If that were really true, MetLife's decision might fail even under the arbitrary and capricious standard (see Govindarajan, 932 F.2d at 637). But Donato has pointed to no evidence that MetLife failed to consider her medical evidence. Instead MetLife's decision came down to a wholly permissible choice between the positions of Donato's Drs. Randolph and Ross on the one hand and that of an independent medical consultant (UMAC) on the other. MetLife's Claims Procedure Analyst Laura Sullivan ("Sullivan") explained in her affidavit that MetLife's determination that Donato was not fully disabled was based on UMAC's conclusions, the medical records and the terms of the Plan. And that jibes with MetLife's course of action vis-a-vis Donato — that is, after it had initially approved her benefits, it terminated them only upon receipt of an impartial advisor's determination that Donato's evidence was not in conformity with medical standards.
Donato argues that Sullivan's affidavit is improper Rule 56 evidence because it relies on hearsay from the UMAC reports. That argument demonstrates a complete misunderstanding of the hearsay concept as embodied in Fed.R.Evid. 801(c):
"Hearsay" is a statement, other than one made by the declarant while testifying at the trial or hearing, offered in evidence to prove the truth of the matter asserted.

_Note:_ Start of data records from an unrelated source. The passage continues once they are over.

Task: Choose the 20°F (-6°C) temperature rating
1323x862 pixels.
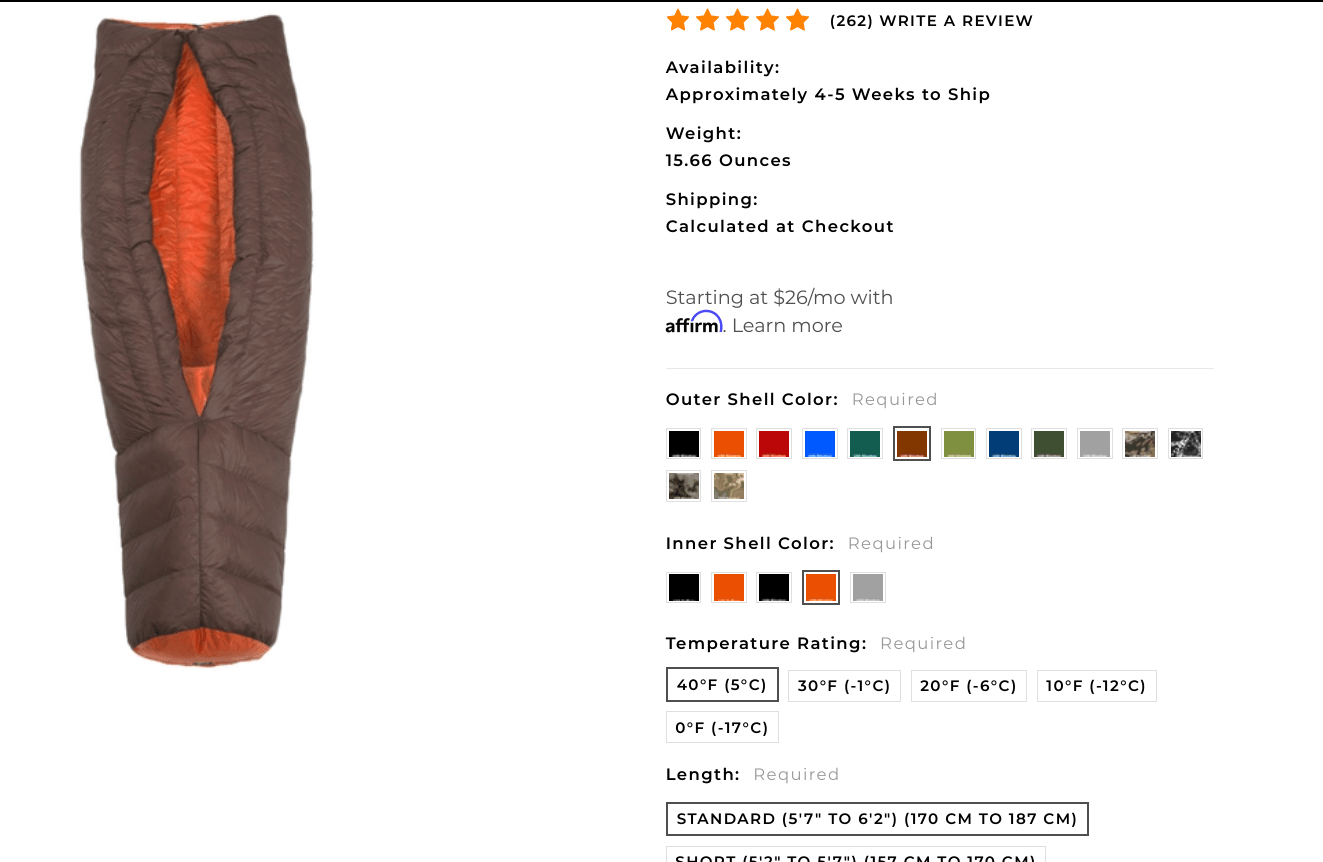Action: 968,686
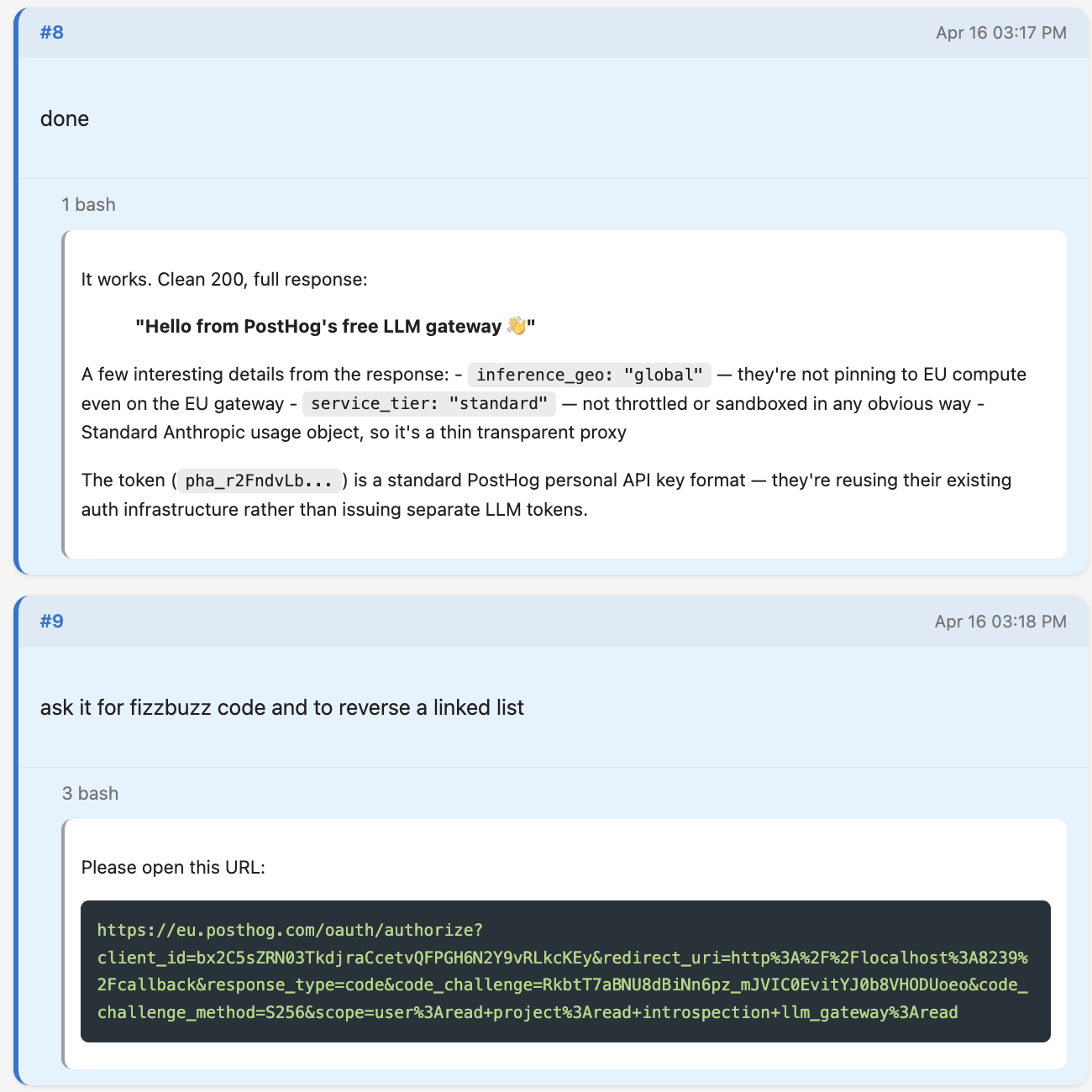
Task: Expand the "1 bash" tool call section
Action: [88, 205]
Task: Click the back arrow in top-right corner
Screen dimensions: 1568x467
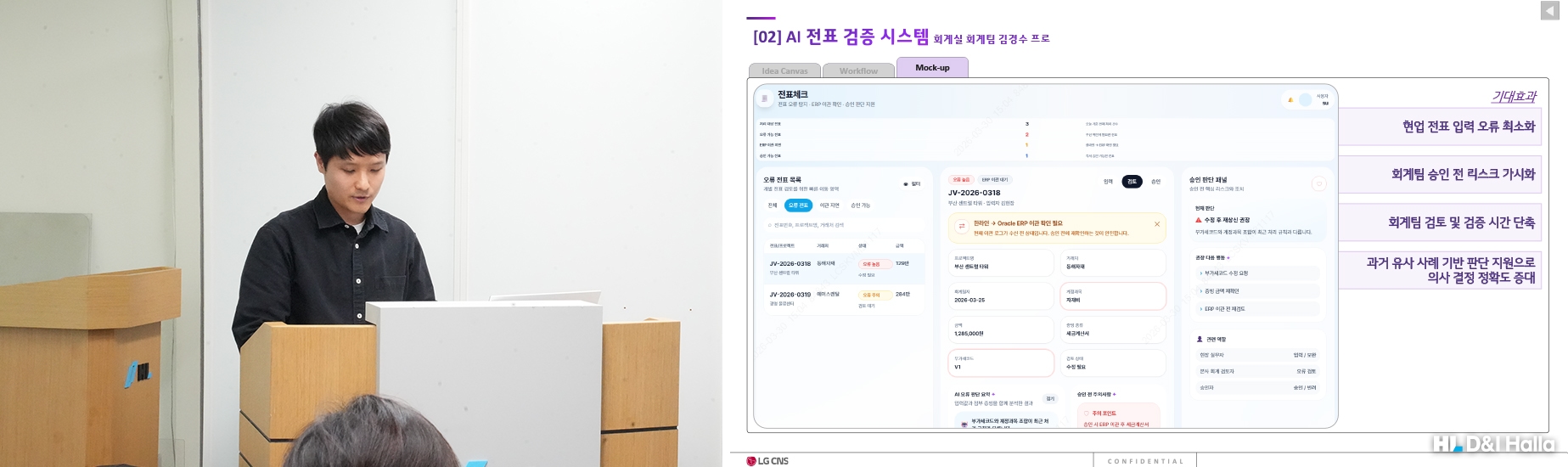Action: (1551, 10)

Here the UMAC reports are not offered to prove their truth, but rather to show the existence of professional opinions upon which MetLife based its decision.
Donato also suggests that this Court should override MetLife's determination because as Plan underwriter it operated under an inherent conflict — that is, it stood to profit from a denial of benefits. But under Bruch, 489 U.S. at 115, 109 S.Ct. at 956 (quoting Restatement (Second) of Trusts § 187, Comment d (1959)) that conflict is only one "facto[r] in determining whether there is an abuse of discretion." And in this instance MetLife's action came only after a non-conflicted party strongly advised the termination and denial of benefits. Without something more in Donato's favor — something that she has clearly failed to provide — any asserted conflict does not require interference with MetLife's decision.
MetLife's Counterclaim
MetLife not only resists Donato's claim for further benefits but also contends that Donato's previously-paid benefits should have been $4,640.13 lower because she had received that amount from the Social Security Administration ("SSA") in disability benefits. Donato does not make any substantive argument to the contrary, nor does she attempt to refute MetLife's calculation, instead falling back on her own principal claim (P. 12(n) ¶ 21):
Donato had signed an agreement under which any benefits paid by MetLife would be reduced by amounts paid or payable to Donato by SSA (D. 12(m) ¶ 18).
The plaintiff denies an overpayment of long term disability benefits was made since defendant's decision to terminate benefits was erroneous. . . . Therefore, no overpayment of benefits was made by the defendant.
That argument collapses in light of the decision already reached in this opinion.
Conclusion
No genuine issue of material fact exists as to whether MetLife acted in an arbitrary or capricious manner in denying Donato's disability benefits. Nor does a genuine issue of material fact exist as to whether MetLife is entitled to refund of its $4,640.13 overpayment to Donato. Accordingly MetLife is entitled to a judgment as a matter of law (1) dismissing Donato's action and (2) awarding it $4,640.13 in damages against Donato on its Counterclaim. This Court so orders.